Accident or not, it started, and I flew down the crude road, turning the heat to high, knowing that, even if a wild animal darted in front of the truck, nothing was going to stop me. I hit a deep dip, the truck complaining about the blow, and Atta hissed.
My eyes whipped to hers.
She held up a trembling hand. “I’m all right, for the most part. Just sore. Keep your eyes on the road.”
My eyes flew forward, my hands thawed enough to squeeze the wheel, but the longer I drove, the lighter my foot pressed on the gas.
“Sistine,” Atta whispered. “Keeping going straight. Do not turn back.”
She was right. I was about to turn back. Wait for them to make it home. Hide in a tree or some brush and pick them off one by one. Blow up their shriveled cocks and laugh while they burned from the heat.
“Sistine.” Her voice was firm. So serious as, miles away from the condemned barn, I pulled to the side of the road.
She sighed. “Neither one of us will ever forget this night, but we can never speak of it again.”
“Atta,” I whispered, but it was only because I did not understand. How could we allow them to get away with this?
“That threat he left us with—he’ll kill my little brother.
My baby brother, who looks so much like my daddy.
Who has a smile that can bring out the sun.
No.” She used her hand to make a stop gesture.

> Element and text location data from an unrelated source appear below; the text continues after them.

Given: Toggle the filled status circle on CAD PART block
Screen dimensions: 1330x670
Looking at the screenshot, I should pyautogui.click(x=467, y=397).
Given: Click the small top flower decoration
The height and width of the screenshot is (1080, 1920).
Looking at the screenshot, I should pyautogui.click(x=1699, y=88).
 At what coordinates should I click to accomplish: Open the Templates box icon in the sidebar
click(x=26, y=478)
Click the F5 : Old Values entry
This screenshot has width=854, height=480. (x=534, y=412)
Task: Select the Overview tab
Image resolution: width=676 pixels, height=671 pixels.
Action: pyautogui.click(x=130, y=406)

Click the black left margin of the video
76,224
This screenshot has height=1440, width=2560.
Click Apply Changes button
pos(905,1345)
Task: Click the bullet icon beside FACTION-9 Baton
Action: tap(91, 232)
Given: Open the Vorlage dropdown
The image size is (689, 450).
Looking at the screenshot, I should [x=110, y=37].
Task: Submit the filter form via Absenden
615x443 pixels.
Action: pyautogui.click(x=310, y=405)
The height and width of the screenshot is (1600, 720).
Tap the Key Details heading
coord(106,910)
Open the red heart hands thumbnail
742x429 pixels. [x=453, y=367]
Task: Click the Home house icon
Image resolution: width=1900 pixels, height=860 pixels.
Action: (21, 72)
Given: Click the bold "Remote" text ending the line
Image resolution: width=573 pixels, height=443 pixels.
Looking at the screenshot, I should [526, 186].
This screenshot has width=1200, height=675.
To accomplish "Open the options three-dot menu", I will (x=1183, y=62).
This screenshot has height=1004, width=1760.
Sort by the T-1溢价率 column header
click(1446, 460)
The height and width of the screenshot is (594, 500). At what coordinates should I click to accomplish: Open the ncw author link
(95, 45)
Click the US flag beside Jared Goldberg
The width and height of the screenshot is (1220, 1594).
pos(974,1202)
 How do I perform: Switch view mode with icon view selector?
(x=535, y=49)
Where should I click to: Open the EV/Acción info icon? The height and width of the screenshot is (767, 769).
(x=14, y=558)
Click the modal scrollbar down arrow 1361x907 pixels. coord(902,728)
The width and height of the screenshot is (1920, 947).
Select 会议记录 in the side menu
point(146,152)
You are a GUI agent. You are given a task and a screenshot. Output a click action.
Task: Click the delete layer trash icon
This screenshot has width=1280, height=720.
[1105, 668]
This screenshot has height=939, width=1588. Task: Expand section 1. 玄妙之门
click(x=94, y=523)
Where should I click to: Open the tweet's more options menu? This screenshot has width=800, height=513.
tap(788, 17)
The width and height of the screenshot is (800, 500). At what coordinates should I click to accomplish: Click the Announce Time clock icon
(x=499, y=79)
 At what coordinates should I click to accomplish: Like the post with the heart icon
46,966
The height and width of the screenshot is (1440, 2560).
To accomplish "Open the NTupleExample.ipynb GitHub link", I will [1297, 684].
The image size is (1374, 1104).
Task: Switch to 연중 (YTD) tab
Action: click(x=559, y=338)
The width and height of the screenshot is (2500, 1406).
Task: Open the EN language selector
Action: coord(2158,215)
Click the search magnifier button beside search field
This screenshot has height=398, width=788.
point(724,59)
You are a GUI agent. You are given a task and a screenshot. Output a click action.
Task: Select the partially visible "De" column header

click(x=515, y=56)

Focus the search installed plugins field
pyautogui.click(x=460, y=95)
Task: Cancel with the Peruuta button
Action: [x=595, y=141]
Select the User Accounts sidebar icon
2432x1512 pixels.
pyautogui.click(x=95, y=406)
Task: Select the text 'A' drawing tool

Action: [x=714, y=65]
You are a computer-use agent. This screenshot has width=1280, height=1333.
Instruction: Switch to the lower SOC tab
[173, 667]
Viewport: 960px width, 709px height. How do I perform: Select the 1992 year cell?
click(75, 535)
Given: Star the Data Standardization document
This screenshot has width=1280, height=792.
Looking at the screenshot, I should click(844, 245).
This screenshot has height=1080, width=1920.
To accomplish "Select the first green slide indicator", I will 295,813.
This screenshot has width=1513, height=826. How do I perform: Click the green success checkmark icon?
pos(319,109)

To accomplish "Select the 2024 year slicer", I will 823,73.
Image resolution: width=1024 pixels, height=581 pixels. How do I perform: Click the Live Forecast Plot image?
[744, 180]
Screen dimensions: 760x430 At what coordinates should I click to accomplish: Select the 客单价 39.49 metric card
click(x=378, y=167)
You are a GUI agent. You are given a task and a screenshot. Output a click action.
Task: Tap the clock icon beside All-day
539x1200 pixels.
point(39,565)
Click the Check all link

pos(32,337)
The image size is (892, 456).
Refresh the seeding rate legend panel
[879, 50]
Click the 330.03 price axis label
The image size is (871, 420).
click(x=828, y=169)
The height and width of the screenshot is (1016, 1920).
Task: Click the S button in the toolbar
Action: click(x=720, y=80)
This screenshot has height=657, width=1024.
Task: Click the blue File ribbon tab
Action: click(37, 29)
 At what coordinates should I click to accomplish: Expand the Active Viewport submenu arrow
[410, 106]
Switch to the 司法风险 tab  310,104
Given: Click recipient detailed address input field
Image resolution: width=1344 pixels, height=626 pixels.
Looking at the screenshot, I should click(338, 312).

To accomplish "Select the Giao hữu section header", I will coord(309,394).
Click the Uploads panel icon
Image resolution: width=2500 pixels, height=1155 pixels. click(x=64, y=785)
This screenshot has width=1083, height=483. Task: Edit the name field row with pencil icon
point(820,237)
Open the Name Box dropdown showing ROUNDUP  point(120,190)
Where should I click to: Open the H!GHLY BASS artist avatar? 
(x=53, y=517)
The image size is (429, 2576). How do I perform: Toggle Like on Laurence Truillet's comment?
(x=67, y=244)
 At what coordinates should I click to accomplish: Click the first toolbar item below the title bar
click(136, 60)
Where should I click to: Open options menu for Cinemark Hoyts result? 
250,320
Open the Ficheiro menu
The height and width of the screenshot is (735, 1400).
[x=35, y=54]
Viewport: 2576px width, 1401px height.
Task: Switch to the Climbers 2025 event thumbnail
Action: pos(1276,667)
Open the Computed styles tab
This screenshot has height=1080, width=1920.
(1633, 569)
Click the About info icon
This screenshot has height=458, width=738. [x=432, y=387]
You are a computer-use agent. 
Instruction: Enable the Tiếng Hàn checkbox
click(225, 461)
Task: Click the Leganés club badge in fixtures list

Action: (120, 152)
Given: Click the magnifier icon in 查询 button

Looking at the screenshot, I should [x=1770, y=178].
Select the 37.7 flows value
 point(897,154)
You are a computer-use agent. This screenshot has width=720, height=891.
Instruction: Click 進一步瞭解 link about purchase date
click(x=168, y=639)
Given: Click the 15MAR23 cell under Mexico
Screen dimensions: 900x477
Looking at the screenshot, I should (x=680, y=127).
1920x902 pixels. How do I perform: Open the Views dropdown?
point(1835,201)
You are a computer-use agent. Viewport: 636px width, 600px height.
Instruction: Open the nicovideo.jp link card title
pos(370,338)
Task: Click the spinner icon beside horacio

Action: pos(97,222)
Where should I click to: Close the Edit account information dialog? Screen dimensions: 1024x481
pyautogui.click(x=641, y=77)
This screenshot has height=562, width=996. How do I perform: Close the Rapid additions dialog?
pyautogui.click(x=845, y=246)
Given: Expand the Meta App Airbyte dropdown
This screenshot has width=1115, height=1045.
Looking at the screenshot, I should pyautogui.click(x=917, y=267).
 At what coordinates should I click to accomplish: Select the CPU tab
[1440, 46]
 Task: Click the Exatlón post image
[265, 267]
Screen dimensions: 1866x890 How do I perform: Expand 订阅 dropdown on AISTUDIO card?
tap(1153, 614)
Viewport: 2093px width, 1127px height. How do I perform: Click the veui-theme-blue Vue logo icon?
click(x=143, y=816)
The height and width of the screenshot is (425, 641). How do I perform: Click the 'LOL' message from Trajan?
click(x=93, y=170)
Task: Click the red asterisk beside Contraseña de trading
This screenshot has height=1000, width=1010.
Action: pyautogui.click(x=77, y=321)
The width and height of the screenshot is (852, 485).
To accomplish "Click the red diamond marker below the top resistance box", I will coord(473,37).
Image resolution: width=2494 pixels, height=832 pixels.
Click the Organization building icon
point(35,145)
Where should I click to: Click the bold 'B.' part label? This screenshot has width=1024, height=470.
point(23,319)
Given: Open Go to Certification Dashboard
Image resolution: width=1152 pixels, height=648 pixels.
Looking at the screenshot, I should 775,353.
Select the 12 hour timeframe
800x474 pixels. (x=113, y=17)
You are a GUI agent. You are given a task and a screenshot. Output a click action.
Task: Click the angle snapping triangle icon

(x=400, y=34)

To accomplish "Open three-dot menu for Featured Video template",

“We can’t do anything about this. Remember that line in Romancing the Stone ?
‘ Bastards always have brothers .’ And if not brothers, they have uncles or cousins.
“If we make a stink about this, or one of them get hurt, they’ll find out. They’ll kill my brother. They’d kill my family over the ranch. They’ve always wanted it. One less Watt to worry about causin’ a stink.”
I stared at her for a moment, until I looked forward, watching as the snow twirled in front of the lights. I jumped when Atta set a blanket around my shoulders.
“You’re shivering,” she whispered, setting one around hers. “My daddy always stocked our cars with blankets and hand warmers. Never know when you’ll need ’em around here.”
We both stared at the snow falling in silence, the world beyond it a black void that could not be penetrated, not even by lights.
Atta sighed. “This is what we’ll say to mamma and granny. We swerved to avoid an animal, and we slammed into a tree. The truck is beat up, the windshield cracked. It’s believable. We were out, just to listen to music and have fun.”
“Is this why he did this?” I whispered. “Does he want the ranch? Or did he do this for fun?”
She shook her head, shrugged. “I told him no, and then he had some fun.”
I took a deep breath. “Did he…hurt you beyond what I can see?” I whispered, wanting to be gentle about the invasive question.
“I don’t want to talk about it anymore, Sistine. I want to just forget. It feels like if we keep talking and thinking about it, it’s going to take my brother from me. I can’t. I just can’t.” She started to sob, covering her face.
I wrapped my arms around her, pulling her closer, and we both cried.
Then we both buried it, but we did not forget.